Mohamed Baba, chairman of the board of the Haag Wonen corporation with more than 21,000 homes, says that abolishing the tax will immediately give the corporation room to build more than a hundred homes per year. “The money is now deducted from the resources that a corporation has to play a role in the housing crisis. And the task is so great.”
Aedes, the association of housing associations, wants the levy to disappear so that more houses can be built and made more sustainable. “This tax on social rental housing hinders corporations in their core task, which is public housing.” Aedes has been against the levy since its introduction.
Shortage of 24 billion
Research by the Ministry of the Interior showed last year that housing associations will be short of 24 billion euros in 2035 if the current policy is continued. In the coming years, the corporations will be able to draw on their equity, but from 2024 the first corporations would run into financial difficulties.
Professor Boelhouwer: “It is clear that corporations will lack money in the future. They face major challenges. They have to moderate rents, make them more sustainable and build new houses. All of this must be financed.”
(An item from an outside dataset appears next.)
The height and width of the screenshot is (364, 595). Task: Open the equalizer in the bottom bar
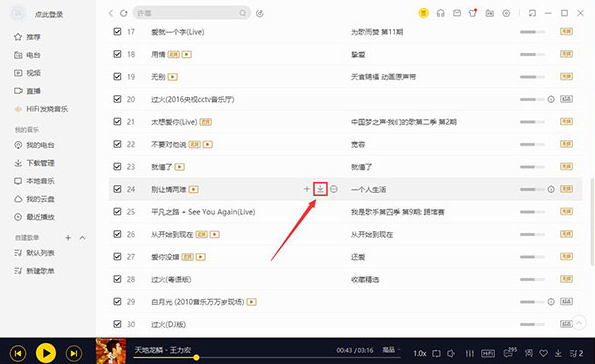[470, 353]
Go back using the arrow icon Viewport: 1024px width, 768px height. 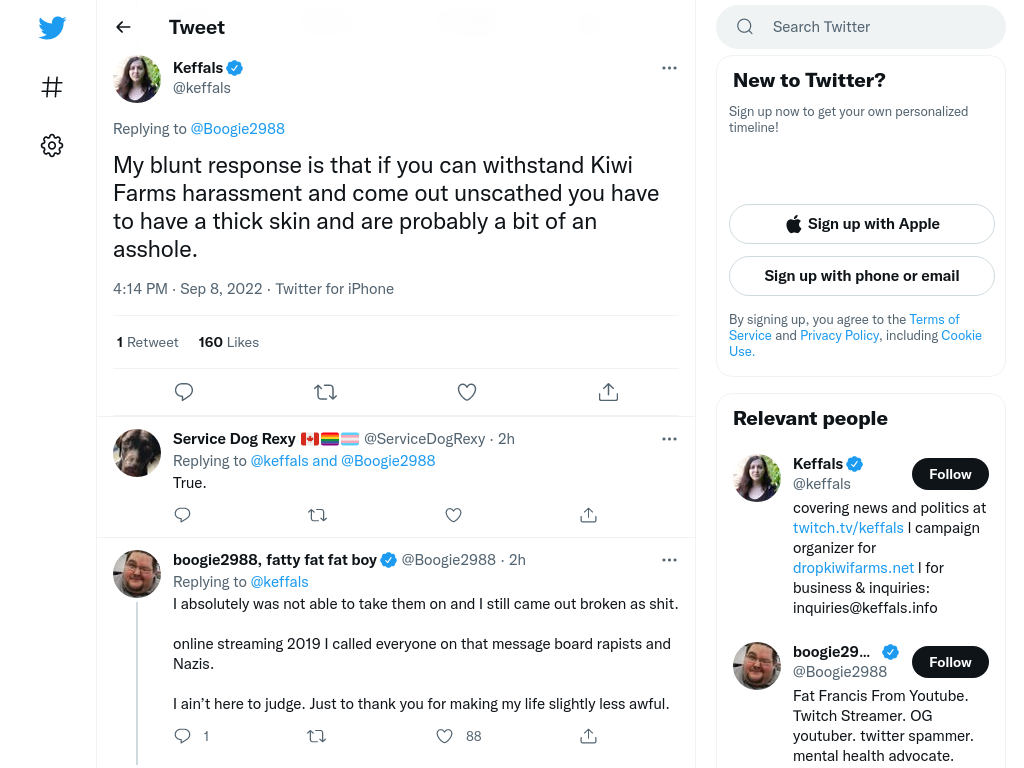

In a debate this summer said Minister Ollongren, responsible for housing, that the landlord levy for housing associations is no longer tenable. “Their investment space is being eroded.” She felt that something had to change in the short term.
Change?
The argument for the levy is that it prevents a gap in the budget. Otherwise, the lost income will have to be obtained from elsewhere. Moreover, the VVD was the only party in the election program to hold on to the levy and that party became the largest in the elections.
Nevertheless, the party is now willing to negotiate, although the VVD’s complete scrapping of the landlord levy still goes too far. In any case, it seems that the charge will be adjusted. How and to what extent this will happen is still uncertain.